B.C. woman fails in lawsuit holding casino responsible for her losing $330K

A problem gambler who lost $330,000 at a British Columbia casino has failed again in her attempt to sue the province’s gambling agency over its inability to keep her out of trouble.

Joy Ross sued the B.C. Lottery Corp. after she broke a casino exclusion program she had voluntarily joined, but managed to make her way back into the gambling parlour. According to CBC News, Ross first sued B.C. Lottery Corp. in 2010 after losing the fortune while on the agency's "do not admit" list. The case was dismissed and Ross tried again in 2012.

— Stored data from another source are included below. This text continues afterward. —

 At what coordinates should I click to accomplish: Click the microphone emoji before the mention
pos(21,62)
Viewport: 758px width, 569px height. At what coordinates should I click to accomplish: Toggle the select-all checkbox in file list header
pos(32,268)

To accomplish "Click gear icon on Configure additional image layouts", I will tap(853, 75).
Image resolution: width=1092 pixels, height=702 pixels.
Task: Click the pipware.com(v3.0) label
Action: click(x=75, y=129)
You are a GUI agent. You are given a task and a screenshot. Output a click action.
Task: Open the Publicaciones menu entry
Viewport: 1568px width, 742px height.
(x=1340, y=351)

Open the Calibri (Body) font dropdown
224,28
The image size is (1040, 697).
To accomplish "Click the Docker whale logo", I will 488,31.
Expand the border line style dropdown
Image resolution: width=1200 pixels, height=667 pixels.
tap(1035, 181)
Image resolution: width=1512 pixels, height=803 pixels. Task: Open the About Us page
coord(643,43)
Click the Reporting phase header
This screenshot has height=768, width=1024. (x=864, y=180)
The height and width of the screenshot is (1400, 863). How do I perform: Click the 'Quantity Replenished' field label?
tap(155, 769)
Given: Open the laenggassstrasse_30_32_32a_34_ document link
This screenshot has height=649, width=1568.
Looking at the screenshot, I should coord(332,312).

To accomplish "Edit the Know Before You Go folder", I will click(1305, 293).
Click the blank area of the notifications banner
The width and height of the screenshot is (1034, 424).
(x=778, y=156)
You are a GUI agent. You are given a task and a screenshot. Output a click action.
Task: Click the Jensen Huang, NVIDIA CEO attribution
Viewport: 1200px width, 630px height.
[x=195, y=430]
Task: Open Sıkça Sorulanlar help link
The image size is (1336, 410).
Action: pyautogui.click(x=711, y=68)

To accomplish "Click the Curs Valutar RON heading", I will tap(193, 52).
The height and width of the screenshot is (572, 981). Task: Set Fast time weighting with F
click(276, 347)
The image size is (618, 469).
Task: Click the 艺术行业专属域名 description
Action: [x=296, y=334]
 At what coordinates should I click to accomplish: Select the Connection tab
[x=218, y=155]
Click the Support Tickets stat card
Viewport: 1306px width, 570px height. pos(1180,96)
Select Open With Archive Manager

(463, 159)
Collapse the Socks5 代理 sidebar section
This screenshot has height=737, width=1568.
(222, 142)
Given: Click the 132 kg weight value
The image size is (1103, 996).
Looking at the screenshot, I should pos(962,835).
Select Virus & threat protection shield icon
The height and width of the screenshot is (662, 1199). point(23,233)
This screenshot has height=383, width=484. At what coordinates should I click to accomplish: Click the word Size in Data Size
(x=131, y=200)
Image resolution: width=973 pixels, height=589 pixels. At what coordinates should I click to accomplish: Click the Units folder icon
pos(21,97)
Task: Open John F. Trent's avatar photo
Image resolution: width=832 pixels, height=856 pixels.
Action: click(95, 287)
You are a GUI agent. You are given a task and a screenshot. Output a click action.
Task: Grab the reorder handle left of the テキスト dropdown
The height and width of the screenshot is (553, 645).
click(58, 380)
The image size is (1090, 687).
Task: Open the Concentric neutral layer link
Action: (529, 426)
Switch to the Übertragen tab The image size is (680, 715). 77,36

When Ross filed her lawsuit in 2012, the woman's lawyer said the government and casinos "owed addicted gamblers a duty of care" once they were on the exclusion list.

In its ruling, the Supreme Court ruled that the self-exclusion program was not a legal contract that holds the lottery groups responsible for the actions of participants.

Gaming agencies around the world have begun offering voluntary exclusion programs to help problem gamblers fight the urge to roll the dice. In most cases, casinos use facial recognition software, photos and other security measures to watch for participants, removing or banning them from the premises whenever possible.

The key is 'whenever possible.' Because problem gamblers, like other addicts, can be crafty and persistent in their pursuits.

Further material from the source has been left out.